Task description
Give back all of the records exactly.

----- Task input

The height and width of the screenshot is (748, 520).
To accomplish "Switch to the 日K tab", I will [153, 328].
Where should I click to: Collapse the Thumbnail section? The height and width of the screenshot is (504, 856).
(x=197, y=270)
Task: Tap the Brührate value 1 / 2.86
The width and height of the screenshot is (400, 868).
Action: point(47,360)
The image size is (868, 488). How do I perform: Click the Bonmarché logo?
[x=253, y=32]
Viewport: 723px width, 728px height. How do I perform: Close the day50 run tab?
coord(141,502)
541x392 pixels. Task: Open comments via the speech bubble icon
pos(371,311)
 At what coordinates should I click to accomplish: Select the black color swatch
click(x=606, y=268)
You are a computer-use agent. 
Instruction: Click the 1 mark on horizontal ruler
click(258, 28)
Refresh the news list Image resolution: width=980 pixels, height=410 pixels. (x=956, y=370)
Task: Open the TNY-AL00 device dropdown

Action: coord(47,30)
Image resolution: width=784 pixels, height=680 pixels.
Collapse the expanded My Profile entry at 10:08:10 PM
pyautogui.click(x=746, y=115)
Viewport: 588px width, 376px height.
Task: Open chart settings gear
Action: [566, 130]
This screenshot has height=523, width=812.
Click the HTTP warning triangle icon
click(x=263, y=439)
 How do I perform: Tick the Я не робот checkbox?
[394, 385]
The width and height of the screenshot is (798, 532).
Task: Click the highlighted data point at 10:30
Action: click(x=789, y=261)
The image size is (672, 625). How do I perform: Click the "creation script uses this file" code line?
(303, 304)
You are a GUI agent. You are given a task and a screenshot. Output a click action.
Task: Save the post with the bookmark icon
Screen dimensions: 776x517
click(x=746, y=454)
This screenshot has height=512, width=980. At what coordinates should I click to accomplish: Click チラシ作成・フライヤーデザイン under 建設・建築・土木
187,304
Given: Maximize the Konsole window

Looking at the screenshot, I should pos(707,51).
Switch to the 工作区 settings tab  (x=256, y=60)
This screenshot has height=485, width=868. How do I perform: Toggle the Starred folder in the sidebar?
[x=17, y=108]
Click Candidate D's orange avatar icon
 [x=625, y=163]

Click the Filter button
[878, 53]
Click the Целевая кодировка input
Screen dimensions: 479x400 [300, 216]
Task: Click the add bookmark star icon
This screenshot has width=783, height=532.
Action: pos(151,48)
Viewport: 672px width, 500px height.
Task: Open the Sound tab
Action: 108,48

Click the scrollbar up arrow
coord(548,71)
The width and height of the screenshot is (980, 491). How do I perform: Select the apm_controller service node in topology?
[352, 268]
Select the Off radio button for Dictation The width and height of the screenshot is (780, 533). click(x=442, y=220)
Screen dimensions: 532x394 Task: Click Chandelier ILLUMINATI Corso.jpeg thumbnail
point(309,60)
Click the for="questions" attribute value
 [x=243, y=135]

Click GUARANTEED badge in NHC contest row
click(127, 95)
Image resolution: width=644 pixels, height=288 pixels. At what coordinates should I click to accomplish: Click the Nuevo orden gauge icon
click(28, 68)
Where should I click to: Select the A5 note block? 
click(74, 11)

----------

Finished task
The height and width of the screenshot is (748, 520).
To accomplish "Switch to the 日K tab", I will [153, 328].
Where should I click to: Collapse the Thumbnail section? The height and width of the screenshot is (504, 856).
(x=197, y=270)
Task: Tap the Brührate value 1 / 2.86
The width and height of the screenshot is (400, 868).
Action: point(47,360)
The image size is (868, 488). How do I perform: Click the Bonmarché logo?
[x=253, y=32]
Viewport: 723px width, 728px height. How do I perform: Close the day50 run tab?
coord(141,502)
541x392 pixels. Task: Open comments via the speech bubble icon
pos(371,311)
 At what coordinates should I click to accomplish: Select the black color swatch
click(x=606, y=268)
You are a computer-use agent. 
Instruction: Click the 1 mark on horizontal ruler
click(258, 28)
Refresh the news list Image resolution: width=980 pixels, height=410 pixels. (x=956, y=370)
Task: Open the TNY-AL00 device dropdown

Action: coord(47,30)
Image resolution: width=784 pixels, height=680 pixels.
Collapse the expanded My Profile entry at 10:08:10 PM
pyautogui.click(x=746, y=115)
Viewport: 588px width, 376px height.
Task: Open chart settings gear
Action: [566, 130]
This screenshot has height=523, width=812.
Click the HTTP warning triangle icon
click(x=263, y=439)
 How do I perform: Tick the Я не робот checkbox?
[394, 385]
The width and height of the screenshot is (798, 532).
Task: Click the highlighted data point at 10:30
Action: click(x=789, y=261)
The image size is (672, 625). How do I perform: Click the "creation script uses this file" code line?
(303, 304)
You are a GUI agent. You are given a task and a screenshot. Output a click action.
Task: Save the post with the bookmark icon
Screen dimensions: 776x517
click(x=746, y=454)
This screenshot has height=512, width=980. At what coordinates should I click to accomplish: Click チラシ作成・フライヤーデザイン under 建設・建築・土木
187,304
Given: Maximize the Konsole window

Looking at the screenshot, I should pos(707,51).
Switch to the 工作区 settings tab  (x=256, y=60)
This screenshot has height=485, width=868. How do I perform: Toggle the Starred folder in the sidebar?
[x=17, y=108]
Click Candidate D's orange avatar icon
 [x=625, y=163]

Click the Filter button
[878, 53]
Click the Целевая кодировка input
Screen dimensions: 479x400 [300, 216]
Task: Click the add bookmark star icon
This screenshot has width=783, height=532.
Action: pos(151,48)
Viewport: 672px width, 500px height.
Task: Open the Sound tab
Action: 108,48

Click the scrollbar up arrow
coord(548,71)
The width and height of the screenshot is (980, 491). How do I perform: Select the apm_controller service node in topology?
[352, 268]
Select the Off radio button for Dictation The width and height of the screenshot is (780, 533). click(x=442, y=220)
Screen dimensions: 532x394 Task: Click Chandelier ILLUMINATI Corso.jpeg thumbnail
point(309,60)
Click the for="questions" attribute value
 [x=243, y=135]

Click GUARANTEED badge in NHC contest row
click(127, 95)
Image resolution: width=644 pixels, height=288 pixels. At what coordinates should I click to accomplish: Click the Nuevo orden gauge icon
click(28, 68)
Where should I click to: Select the A5 note block? 
click(74, 11)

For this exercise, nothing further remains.